Da un’idea di Vittorio Sgarbi

A cura di Roberta D’Adda

Il prestito di Ritratto di Carlo Emanuele Massa aggiunge un importante tassello nella narrazione intorno al lavoro di Ceruti di cui la Pinacoteca Tosio Martinengo conserva il corpus più significativo di opere al mondo: il più moderno tra i “pittori della realtà” – secondo la felice definizione di Roberto Longhi – lo lega a Moretto, Moroni, Lotto, Savoldo e Caravaggio. Celebre per le tele a soggetto pauperista, Ceruti fu anche ricercato e raffinato ritrattista, con una produzione che restituisce la sua prolifica rete di contatti intessuta nel corso della lunga carriera e la sua, ancora non sufficientemente riconosciuta, capacità di intercettare le tendenze della pittura europea dell’epoca.

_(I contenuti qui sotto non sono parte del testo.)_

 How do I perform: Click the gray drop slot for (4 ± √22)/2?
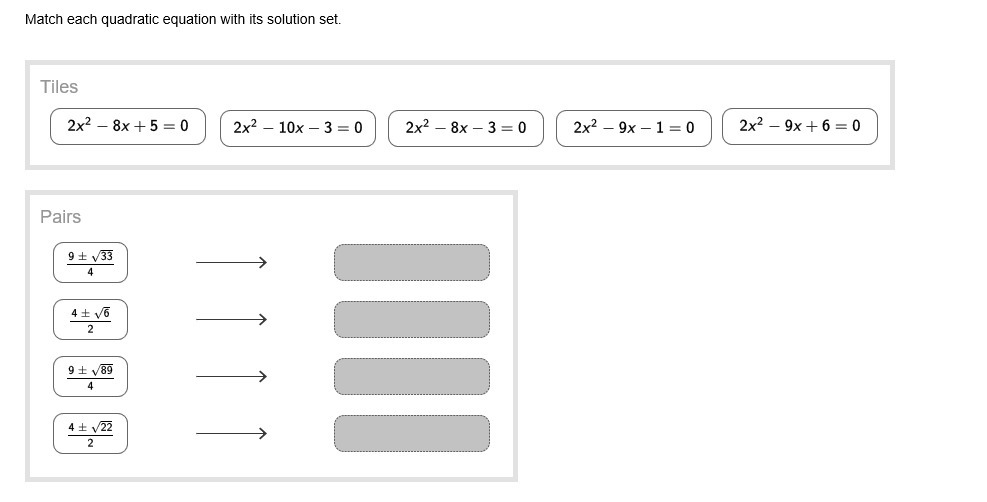(x=412, y=434)
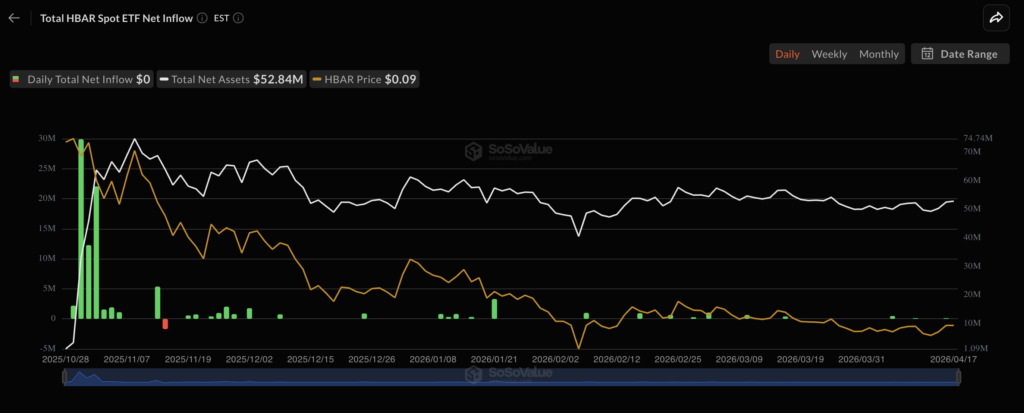1024x413 pixels.
Task: Open the Date Range picker
Action: click(958, 54)
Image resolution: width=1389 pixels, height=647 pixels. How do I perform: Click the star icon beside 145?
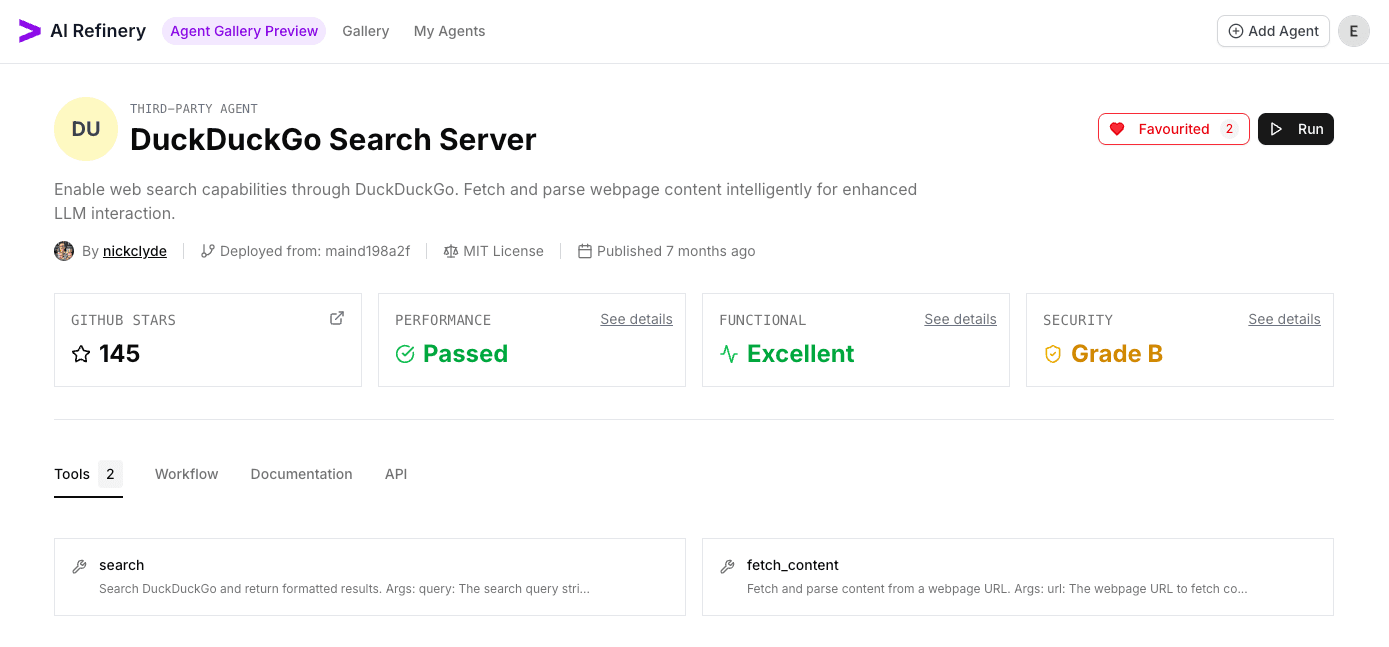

Al seguito di alcuni dei più significativi esponenti dell’aristocrazia del tempo, Ceruti fu infatti impegnato a Venezia, Milano, Padova, Piacenza, con una parentesi a Tortona che l’opera della Fondazione Cavallini-Sgarbi permette di indagare con uno sguardo nuovo. Nella città piemontese Ceruti decora il salone al piano nobile di Palazzo Busseti e, intorno al 1750, realizza il ritratto di Carlo Emanuele Massa, presentato al pubblico per la prima volta in questa occasione alla Pinacoteca Tosio Martinengo di Brescia. Carlo Emanuele Massa fu uno dei più autorevoli rappresentanti del governo sabaudo, fiduciario del re Carlo Emanuele III sul territorio del dominio piemontese: il suo ritratto appartiene alla fase matura del pittore, successiva all’esperienza veneta, nella quale Ceruti si apre alle nuove richieste di una committenza di gusto internazionale, con esiti stupefacenti nella resa mimetica dei volti e delle superfici.